Ideally, yes. But it's like copy-pasted source code of SetLastError which
was renamed to GdiSetLastError instead.
> Not supporting 2bpp is unexpected to me. For the rest ? Yup, either
> values that cleanly divide 8 bits (no remainder) or multiples of it.
If I read the Windows history, Windows never did support 2-bit display.
Windows (v1.0) development started when EGA doesn't yet exist. CGA's 2-bit
320x200 display is equal to 40x25 text display mode, whose pixel resution is
way too low for Windows. So, Windows uses 1-bit 640x200 display mode instead
- which is used when it was first presented to puclic (at 1983, before EGA
was born). 4-bit display wasn't possible and officially supported until 1
year later after EGA was born.
In EGA display adapter, 640x350 was the only other 2-bit display.

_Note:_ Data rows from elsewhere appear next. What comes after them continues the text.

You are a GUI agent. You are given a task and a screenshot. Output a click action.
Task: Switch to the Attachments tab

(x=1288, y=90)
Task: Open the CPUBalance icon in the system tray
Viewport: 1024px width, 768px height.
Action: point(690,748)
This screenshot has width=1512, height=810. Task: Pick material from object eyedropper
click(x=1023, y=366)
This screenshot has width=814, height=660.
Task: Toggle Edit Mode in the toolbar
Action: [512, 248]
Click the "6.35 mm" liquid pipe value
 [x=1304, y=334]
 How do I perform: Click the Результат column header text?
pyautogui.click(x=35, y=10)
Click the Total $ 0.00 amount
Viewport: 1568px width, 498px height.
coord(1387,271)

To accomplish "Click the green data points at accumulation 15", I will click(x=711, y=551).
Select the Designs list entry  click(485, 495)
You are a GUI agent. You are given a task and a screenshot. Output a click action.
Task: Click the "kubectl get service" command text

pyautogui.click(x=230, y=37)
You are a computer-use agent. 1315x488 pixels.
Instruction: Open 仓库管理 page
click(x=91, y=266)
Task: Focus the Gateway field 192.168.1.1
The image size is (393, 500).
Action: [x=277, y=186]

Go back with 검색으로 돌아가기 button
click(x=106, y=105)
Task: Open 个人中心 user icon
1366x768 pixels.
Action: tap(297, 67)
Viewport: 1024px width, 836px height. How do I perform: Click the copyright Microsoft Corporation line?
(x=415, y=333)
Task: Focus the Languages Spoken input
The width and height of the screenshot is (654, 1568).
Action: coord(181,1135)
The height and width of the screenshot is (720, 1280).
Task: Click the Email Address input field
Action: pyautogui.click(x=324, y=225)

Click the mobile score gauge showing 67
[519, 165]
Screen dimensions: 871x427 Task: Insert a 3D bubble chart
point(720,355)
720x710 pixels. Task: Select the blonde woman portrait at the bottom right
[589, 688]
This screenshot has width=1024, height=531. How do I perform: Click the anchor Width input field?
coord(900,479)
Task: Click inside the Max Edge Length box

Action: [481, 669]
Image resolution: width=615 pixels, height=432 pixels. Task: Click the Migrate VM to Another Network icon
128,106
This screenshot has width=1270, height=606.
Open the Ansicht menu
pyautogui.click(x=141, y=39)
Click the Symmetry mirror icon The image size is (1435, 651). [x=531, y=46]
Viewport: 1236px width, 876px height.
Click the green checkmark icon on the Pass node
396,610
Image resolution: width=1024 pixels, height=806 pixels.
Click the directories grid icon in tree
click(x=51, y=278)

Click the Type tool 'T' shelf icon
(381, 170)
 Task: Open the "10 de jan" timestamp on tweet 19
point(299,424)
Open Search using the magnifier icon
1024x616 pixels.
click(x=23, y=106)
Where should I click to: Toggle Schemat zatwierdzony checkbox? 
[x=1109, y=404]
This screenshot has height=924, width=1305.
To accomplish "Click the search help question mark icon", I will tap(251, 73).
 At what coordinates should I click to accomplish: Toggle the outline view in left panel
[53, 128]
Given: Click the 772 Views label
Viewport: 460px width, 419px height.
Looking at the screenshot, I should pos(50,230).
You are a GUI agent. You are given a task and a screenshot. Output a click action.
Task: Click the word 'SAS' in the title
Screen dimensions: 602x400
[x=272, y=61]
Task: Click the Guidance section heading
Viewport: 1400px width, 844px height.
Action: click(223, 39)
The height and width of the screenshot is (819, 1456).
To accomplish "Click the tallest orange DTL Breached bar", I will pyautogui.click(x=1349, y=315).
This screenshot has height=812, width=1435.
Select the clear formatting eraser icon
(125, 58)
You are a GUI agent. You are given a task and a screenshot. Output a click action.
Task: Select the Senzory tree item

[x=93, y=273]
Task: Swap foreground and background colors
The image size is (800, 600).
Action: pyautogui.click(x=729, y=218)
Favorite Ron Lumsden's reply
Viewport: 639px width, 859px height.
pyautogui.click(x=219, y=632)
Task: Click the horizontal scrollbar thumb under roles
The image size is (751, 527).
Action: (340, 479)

But EGA
also has 4-bit 640x350. MS think that, there's no point of using 4-colors
graphics when 16-colors one is already available - especially if the code
for handling 2-bit graphic is not yet available. BMP's lack of support for
2-bit graphics is simply because there's no code for handling 2-bit image.
1-bit image handling on the other hand, is still needed and supported,
because it is used by fax machines and printers. But only for image
processing. Speaking of 1-bit, it'll be interresting if we can use 1-bit
1024x768 screen. :)
> Actually ... Although the 16bpp mode uses 16 bits to /store/ the pixel, by
> default CreateDIBSection uses just 5 bits for each of the red, green and
> blue colors - adding up to a total of just 15 bits. :-)
Oh, right. I forgot about that.
But it depends on the compression type. If it's RGB, it uses R5G5B5. If it's
Bitfields, it uses R5G6B5.
15-bit Super VGA display adapter's native pixel format is R5G5B5, so BMP
can't actually store that format, because it can only store is as RGB
format.
> That stuff makes my brain hurt - just by trying to imagine why such choices
> where made.
Likely due to new innovasions and adaptations. If we have VGA as the first
display technology, we might not have 1-bit and 4-bit pixel formats.